Every record needs to be restated word for word.
----- EXERCISE INPUTS -----
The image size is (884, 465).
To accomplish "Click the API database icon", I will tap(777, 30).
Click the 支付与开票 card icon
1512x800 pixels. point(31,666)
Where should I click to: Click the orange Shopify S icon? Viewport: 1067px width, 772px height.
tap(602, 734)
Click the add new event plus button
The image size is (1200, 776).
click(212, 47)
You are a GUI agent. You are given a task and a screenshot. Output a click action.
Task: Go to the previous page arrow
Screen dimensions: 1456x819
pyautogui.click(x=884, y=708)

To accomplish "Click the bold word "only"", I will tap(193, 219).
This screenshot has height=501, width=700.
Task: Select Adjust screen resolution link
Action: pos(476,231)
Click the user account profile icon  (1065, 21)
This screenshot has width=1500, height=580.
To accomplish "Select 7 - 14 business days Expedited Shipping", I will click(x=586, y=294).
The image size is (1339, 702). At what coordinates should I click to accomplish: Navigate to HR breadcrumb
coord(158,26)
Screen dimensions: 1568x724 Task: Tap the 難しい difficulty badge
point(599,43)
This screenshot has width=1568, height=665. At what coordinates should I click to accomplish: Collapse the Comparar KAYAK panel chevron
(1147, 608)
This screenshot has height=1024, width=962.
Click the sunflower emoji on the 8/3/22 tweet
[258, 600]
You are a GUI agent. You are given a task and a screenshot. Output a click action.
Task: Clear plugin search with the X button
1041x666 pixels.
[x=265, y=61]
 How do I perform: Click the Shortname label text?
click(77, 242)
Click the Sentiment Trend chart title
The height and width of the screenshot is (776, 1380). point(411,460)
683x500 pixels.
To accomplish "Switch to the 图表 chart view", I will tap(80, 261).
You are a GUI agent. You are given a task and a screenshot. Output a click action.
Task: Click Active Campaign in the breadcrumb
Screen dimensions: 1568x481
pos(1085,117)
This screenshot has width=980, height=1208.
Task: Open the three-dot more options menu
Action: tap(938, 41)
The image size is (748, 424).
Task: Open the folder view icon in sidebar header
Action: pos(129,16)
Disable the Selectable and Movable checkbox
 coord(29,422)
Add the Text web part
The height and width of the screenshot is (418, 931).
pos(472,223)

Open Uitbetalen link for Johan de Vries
-----
- [ANSWER]:
The image size is (884, 465).
To accomplish "Click the API database icon", I will tap(777, 30).
Click the 支付与开票 card icon
1512x800 pixels. point(31,666)
Where should I click to: Click the orange Shopify S icon? Viewport: 1067px width, 772px height.
tap(602, 734)
Click the add new event plus button
The image size is (1200, 776).
click(212, 47)
You are a GUI agent. You are given a task and a screenshot. Output a click action.
Task: Go to the previous page arrow
Screen dimensions: 1456x819
pyautogui.click(x=884, y=708)

To accomplish "Click the bold word "only"", I will tap(193, 219).
This screenshot has height=501, width=700.
Task: Select Adjust screen resolution link
Action: pos(476,231)
Click the user account profile icon  (1065, 21)
This screenshot has width=1500, height=580.
To accomplish "Select 7 - 14 business days Expedited Shipping", I will click(x=586, y=294).
The image size is (1339, 702). At what coordinates should I click to accomplish: Navigate to HR breadcrumb
coord(158,26)
Screen dimensions: 1568x724 Task: Tap the 難しい difficulty badge
point(599,43)
This screenshot has width=1568, height=665. At what coordinates should I click to accomplish: Collapse the Comparar KAYAK panel chevron
(1147, 608)
This screenshot has height=1024, width=962.
Click the sunflower emoji on the 8/3/22 tweet
[258, 600]
You are a GUI agent. You are given a task and a screenshot. Output a click action.
Task: Clear plugin search with the X button
1041x666 pixels.
[x=265, y=61]
 How do I perform: Click the Shortname label text?
click(77, 242)
Click the Sentiment Trend chart title
The height and width of the screenshot is (776, 1380). point(411,460)
683x500 pixels.
To accomplish "Switch to the 图表 chart view", I will tap(80, 261).
You are a GUI agent. You are given a task and a screenshot. Output a click action.
Task: Click Active Campaign in the breadcrumb
Screen dimensions: 1568x481
pos(1085,117)
This screenshot has width=980, height=1208.
Task: Open the three-dot more options menu
Action: tap(938, 41)
The image size is (748, 424).
Task: Open the folder view icon in sidebar header
Action: pos(129,16)
Disable the Selectable and Movable checkbox
 coord(29,422)
Add the Text web part
The height and width of the screenshot is (418, 931).
pos(472,223)

Open Uitbetalen link for Johan de Vries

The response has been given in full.